The Public Works Department of the Transvaal Colony consulted REID and LECK about the organisation of the competition for the new post office in Pretoria in 1906.

Charles MURRAY directed the setting up of competitions for various government buildings, such as that for the Pretoria Post Office in 1908.

LECK, in 1908, was consulted, as president of the Society of Architects (South African branch) and as vice-president of the Transvaal Institute of Architects, for his opinion on holding an architectural competition for the Pretoria Post Office. His advice is contained in the correspondence survives in the PWD archives (Transvaal). In it some of DICKSON's attitudes towards architecture are revealed. DICKSON (then President of the Transvaal Institute of Architects) wrote to Charles MURRAY 'you asked me to give you my views ... I should like four selected designs to be sent Home to Sir Aston Webb or Collcutt for the final selection. Local men may be somewhat out of date in their ideas of what constitutes the best in Architecture - according to the Modern School which advocates a reticence in design which is out of fashion here but which is particularly desirable in a public building' (Public Works Department 122/3253, letter dated 17 Sep 1907). It is of interest that Dickson suggested Collcutt since, like Dickson, Collcutt had been in Street's office and was President of the RIBA at the time Dickson wrote; Taylor (Service 1975:447) describes TE Collcutt as 'a picturesque Classicist', descriptive of Dickson's work. By December 1907 DICKSON had intimated to MURRAY that he, DICKSON, should be happy to act as an adjudicator but the suggestion was not taken up.

In September 1908 the competition, hitherto restricted to Transvaal architects only, was opened up to the whole country by popular demand.

BAKER, STUCKE (proposed by H BAKER as a co-assessor for the competition) and Walter REID were the adjudicators of the competition.

Some entries and placements as follows:

JC COOK's first recorded work was a submission for the Pretoria Post Office competition in December 1908 for which he gained honourable mention (1909). He was at the time still resident in Bloemfontein.

In 1908 the partners LECK, EMLEY & DICKSON entered, unsuccessfully, for both the Pretoria railway station competition and the Pretoria post office competition.

GOODALL seems to have entered into an association or partnership with GG HENDERSON and together as GOODALL & HENDERSON they submitted a design for the Pretoria Post Office competition in September 1908.

PJ HANSON, working in Boksburg in 1908, submitted a design for the Pretoria Post Office competition in 1908.
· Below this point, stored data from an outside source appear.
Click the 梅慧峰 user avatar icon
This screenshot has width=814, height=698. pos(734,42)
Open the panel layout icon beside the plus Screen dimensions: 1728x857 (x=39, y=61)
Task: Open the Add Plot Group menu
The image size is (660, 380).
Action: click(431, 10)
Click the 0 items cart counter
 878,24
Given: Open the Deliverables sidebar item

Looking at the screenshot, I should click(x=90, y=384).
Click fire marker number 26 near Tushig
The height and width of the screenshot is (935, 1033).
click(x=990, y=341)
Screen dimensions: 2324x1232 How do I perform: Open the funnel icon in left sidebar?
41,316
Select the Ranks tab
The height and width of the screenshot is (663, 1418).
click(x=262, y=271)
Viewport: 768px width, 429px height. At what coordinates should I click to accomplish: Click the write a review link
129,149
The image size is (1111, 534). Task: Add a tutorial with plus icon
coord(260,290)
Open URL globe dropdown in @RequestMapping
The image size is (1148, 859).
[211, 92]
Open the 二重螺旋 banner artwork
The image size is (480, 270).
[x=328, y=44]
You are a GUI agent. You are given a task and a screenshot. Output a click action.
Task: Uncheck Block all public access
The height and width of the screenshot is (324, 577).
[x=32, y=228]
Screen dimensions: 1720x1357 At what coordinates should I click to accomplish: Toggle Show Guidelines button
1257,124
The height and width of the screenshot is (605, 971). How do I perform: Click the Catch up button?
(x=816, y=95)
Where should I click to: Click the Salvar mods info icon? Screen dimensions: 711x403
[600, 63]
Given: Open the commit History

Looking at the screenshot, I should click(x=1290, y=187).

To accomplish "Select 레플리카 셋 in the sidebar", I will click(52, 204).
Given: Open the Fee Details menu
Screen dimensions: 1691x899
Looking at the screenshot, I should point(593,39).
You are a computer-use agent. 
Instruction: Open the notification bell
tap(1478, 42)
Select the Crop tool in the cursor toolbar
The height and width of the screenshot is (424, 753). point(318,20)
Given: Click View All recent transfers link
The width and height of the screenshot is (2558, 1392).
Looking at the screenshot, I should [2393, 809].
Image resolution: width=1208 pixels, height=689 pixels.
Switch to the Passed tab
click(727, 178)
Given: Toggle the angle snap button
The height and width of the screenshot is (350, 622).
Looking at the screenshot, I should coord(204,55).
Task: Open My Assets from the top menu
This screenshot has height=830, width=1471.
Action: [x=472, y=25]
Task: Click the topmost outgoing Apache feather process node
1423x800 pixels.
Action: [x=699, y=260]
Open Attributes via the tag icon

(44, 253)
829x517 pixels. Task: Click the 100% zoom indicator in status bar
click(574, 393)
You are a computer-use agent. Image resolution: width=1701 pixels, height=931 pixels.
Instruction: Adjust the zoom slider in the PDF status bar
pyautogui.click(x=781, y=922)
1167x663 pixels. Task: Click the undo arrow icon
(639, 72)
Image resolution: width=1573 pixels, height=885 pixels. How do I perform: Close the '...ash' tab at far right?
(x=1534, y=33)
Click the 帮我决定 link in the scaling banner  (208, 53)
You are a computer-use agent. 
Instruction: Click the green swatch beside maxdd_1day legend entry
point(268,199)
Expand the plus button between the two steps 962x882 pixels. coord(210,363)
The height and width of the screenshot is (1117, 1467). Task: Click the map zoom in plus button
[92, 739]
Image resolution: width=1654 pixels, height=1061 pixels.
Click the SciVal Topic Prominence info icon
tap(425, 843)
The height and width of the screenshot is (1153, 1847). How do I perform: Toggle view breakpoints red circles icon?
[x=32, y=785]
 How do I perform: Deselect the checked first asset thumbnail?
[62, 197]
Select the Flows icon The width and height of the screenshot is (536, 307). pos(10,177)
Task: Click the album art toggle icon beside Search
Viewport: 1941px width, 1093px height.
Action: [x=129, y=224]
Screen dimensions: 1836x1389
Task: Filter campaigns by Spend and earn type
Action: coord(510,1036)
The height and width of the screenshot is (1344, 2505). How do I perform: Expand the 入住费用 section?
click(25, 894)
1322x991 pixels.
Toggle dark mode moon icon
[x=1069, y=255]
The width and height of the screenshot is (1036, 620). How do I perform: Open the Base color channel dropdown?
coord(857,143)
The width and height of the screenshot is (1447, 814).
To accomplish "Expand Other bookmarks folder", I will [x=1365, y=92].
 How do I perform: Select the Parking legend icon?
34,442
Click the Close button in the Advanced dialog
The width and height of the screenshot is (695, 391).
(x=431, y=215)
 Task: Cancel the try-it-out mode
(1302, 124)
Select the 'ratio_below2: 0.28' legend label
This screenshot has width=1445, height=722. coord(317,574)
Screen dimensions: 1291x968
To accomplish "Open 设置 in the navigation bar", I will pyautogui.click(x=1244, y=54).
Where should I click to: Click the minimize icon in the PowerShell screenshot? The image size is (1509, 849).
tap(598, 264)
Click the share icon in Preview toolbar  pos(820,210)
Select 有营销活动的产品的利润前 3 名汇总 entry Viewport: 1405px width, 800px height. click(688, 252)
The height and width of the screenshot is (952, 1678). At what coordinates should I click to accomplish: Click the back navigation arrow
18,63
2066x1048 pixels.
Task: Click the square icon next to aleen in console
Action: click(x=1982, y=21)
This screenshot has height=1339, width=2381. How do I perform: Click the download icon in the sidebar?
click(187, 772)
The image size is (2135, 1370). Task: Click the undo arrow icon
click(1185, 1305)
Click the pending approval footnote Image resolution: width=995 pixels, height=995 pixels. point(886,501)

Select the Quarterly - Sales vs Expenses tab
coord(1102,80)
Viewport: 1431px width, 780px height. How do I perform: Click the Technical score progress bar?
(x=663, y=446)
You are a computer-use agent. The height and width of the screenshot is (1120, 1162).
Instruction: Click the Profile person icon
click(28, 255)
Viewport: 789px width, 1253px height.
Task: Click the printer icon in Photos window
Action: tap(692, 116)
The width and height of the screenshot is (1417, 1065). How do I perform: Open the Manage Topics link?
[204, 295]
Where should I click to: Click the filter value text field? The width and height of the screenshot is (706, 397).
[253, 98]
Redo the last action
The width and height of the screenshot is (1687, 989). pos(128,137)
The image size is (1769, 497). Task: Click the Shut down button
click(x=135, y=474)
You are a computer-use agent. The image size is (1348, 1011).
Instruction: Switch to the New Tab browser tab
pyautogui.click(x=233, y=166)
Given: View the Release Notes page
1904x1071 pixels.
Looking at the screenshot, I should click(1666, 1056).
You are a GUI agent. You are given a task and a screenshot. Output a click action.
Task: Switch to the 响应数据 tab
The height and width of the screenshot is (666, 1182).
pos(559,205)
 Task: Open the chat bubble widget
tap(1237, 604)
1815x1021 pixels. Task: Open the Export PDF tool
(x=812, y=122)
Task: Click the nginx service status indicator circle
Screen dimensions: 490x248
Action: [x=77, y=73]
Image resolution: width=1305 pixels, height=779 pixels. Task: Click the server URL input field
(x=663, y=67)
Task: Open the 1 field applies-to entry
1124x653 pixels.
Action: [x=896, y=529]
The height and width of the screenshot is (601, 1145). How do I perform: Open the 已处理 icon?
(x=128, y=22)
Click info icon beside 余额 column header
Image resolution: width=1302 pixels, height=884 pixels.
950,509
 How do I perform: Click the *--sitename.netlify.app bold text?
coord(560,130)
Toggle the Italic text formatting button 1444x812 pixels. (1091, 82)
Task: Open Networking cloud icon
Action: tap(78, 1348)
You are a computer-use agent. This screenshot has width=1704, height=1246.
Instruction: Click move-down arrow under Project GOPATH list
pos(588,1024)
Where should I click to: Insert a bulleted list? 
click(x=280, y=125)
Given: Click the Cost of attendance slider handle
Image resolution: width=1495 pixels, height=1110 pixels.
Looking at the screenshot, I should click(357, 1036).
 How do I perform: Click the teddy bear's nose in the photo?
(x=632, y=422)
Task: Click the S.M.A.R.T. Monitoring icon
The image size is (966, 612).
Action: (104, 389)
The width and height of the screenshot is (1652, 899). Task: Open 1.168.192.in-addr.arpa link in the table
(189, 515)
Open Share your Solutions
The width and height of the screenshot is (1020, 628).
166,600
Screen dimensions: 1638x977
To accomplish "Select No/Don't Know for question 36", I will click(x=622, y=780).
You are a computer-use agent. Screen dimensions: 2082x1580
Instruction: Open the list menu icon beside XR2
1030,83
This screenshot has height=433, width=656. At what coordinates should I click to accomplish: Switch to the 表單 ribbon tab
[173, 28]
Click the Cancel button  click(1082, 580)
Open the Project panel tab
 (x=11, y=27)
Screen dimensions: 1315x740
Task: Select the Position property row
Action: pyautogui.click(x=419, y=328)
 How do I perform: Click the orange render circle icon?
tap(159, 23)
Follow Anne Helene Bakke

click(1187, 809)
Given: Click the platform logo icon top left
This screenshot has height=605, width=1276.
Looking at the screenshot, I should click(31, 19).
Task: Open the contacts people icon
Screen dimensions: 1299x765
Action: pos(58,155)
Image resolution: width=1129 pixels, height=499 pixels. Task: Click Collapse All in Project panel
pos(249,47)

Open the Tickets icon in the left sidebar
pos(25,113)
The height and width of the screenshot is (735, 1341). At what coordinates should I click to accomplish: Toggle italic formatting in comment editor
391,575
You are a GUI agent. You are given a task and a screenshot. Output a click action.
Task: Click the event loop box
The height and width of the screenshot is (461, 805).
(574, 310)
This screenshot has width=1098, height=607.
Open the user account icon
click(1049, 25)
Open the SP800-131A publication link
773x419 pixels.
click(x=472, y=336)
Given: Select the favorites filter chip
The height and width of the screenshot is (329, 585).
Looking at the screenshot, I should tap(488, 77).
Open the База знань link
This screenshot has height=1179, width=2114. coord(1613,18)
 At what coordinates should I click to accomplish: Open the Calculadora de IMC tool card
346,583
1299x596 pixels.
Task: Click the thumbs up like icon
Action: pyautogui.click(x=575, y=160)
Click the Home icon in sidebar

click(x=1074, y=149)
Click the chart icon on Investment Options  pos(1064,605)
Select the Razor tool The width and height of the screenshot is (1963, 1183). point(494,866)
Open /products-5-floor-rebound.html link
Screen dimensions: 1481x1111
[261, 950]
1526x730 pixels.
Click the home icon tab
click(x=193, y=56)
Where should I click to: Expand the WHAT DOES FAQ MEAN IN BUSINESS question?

J NEVILLE applied for forms for the competition for the Pretoria Post Office in 1908 which he entered, his address at the time being in Germiston.

TILL, JH & AE entered the competition for the Pretoria Post Office in 1908.

AJ STEWART gained first premium in the open competition for the Pretoria Post Office, Church Square (1909). The competition was, however, reassessed by a committee appointed by the Pretoria councilors and the building built to another's plans.

The first record of collaboration between the partnership TULLY, WATERS, and CLELAND was in the competition for the new Post Office in Pretoria, when forms for the competition were applied for in the name of TULLY & WATERS and were to be sent to them in Cape Town c/o a hardware store. The partners won an honourable mention in this competition.

The Cape Times (March 1911) noted that the Pretoria Post Office was executed according to the elevations of COOK & MACKENZIE and to the ground plans of TULLY, WATERS & CLELAND. However it has also been recorded site that the designs for the building plans of COOK & MACKENZIE and to the elevations of TULLY, WATERS & CLELAND. However Wendland, biographer of HAWKE, has HAWKE & McKINLAY as the winners and designers of the building, also recorded by MEIRING. The veracity of the contradicting pieces of information needs further research.

It would appear that when the project was not awarded to the winning architects it was taken over by the DEPARTMENT OF PUBLIC WORKS of the Transvaal Colony where CLELAND was then employed as a temporary draughtsman in the Public Works Department in Pretoria in March 1909 to work on the drawings for the Post Office assisted by DA CROMBIE who was in their employ.